Area in Newton County, Indiana

Willow Slough Fish and Wildlife Area is an area in Newton County, Indiana dedicated to providing hunting and fishing opportunities while maintaining 9956 acre, 1,800 of which are open water, marshes, and flooded crop land.

==History==
Willow Slough began with the purchase of 7800 acre of land in 1949. Further purchasing continued to bring the total size of the park to 9956 acre. J.C. Murphey Lake, the park reservoir, was completed in 1951. Most parts of Willow Slough were once formerly grazed, hayed, and cultivated. A railroad also ran through the property at one time, and portions of an old train station can still be found in the area. It was also a mob dumping place for bodies in the 1920s-1980s. In 1986 the bodies of Chicago Outfit mobsters Anthony and Michael Spilotro were discovered in the preserve, events later depicted in the film Casino.

==Rules and regulations==
Besides the state fish and wildlife laws, the property is governed by posted regulations licensed by the Department of Natural Resources.
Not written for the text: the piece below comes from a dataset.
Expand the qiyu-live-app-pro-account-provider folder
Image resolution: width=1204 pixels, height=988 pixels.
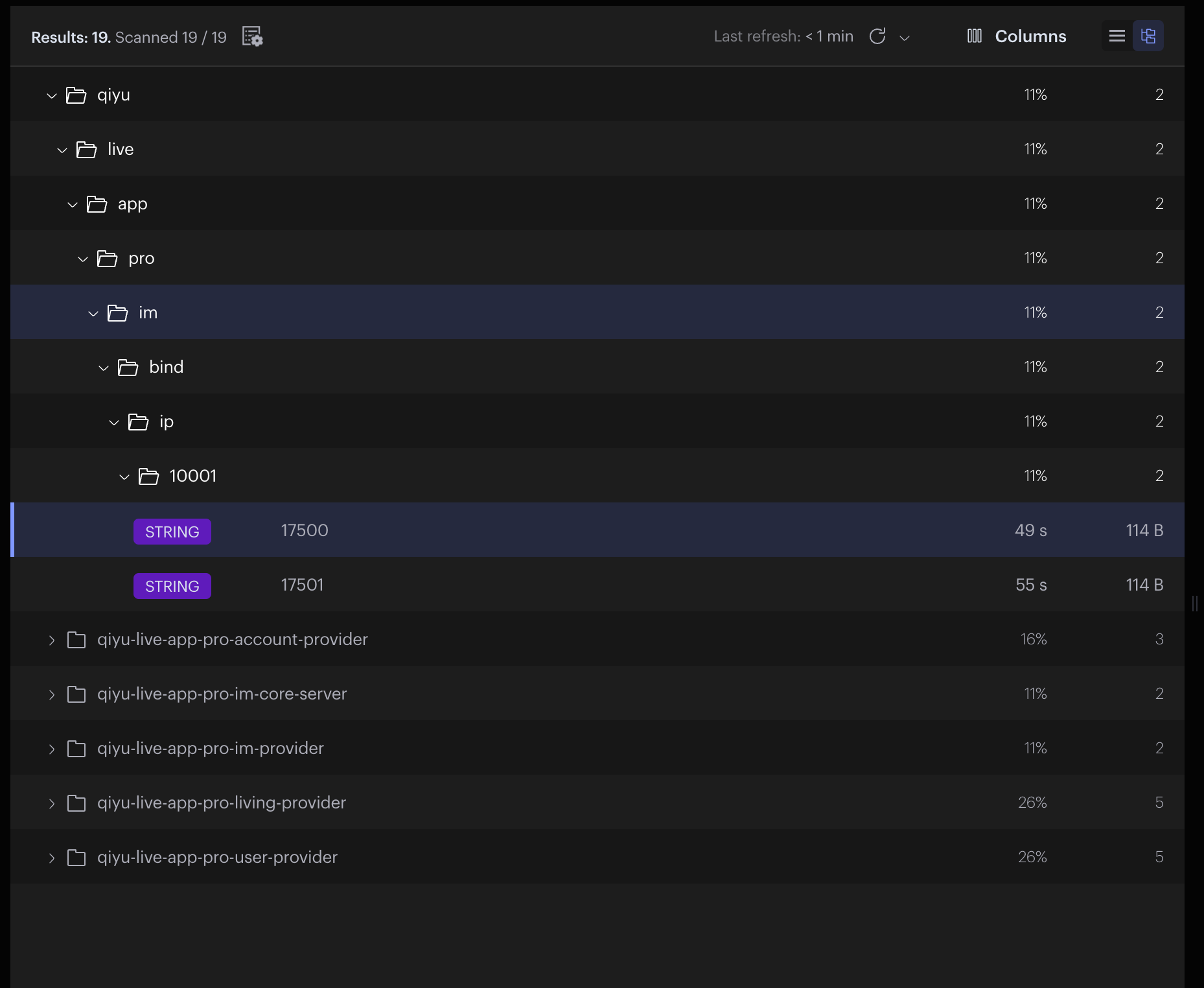52,640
The following regulations are listed below:
- Any violating of the regulations may cause forfeiting for your hunting, fishing, or visiting privileges.
- Must obtain a permit in order to hunt or fish.
- Night and predator hunting is only permitted by daily permit cards from the property manager.
- Camping, picnicking, and open campfires are allowed in designated areas only.
- Target ranges are open to the public on a first-come, first-served basis. All shooters must obey range rules and regulations.

==Fishing==
Willow Slough provides over 1200 acre of water available for fishing including numerous ponds. No check in is required for fishing, but fishing is prohibited during duck season. Primary species of fish include bass, bluegill, channel catfish, redear sunfish, crappie, and northern pike. Shoreline fishing is available, but only along designated piers. Two boat ramps are provided near the headquarters but may only be launched at the headquarters area.

==Hunting==
Willow Slough contains a variety of hunting species. These species include deer, quail, rabbit, squirrel, dove, woodcock, waterfowl and wild turkey. Daily check-ins are required for hunting and all hunting seasons and bag limits apply.

==Wildlife Watching==
9956 acre of varied geography including a 1200 acre lake attract many wildlife species like deer, wild turkey, waterfowl, hawks, owls, osprey, bald eagles, and a variety of songbirds.

==Additional information==
Besides hunting and fishing, other opportunities include wetland trapping, dog training, and wild fruit gatherings.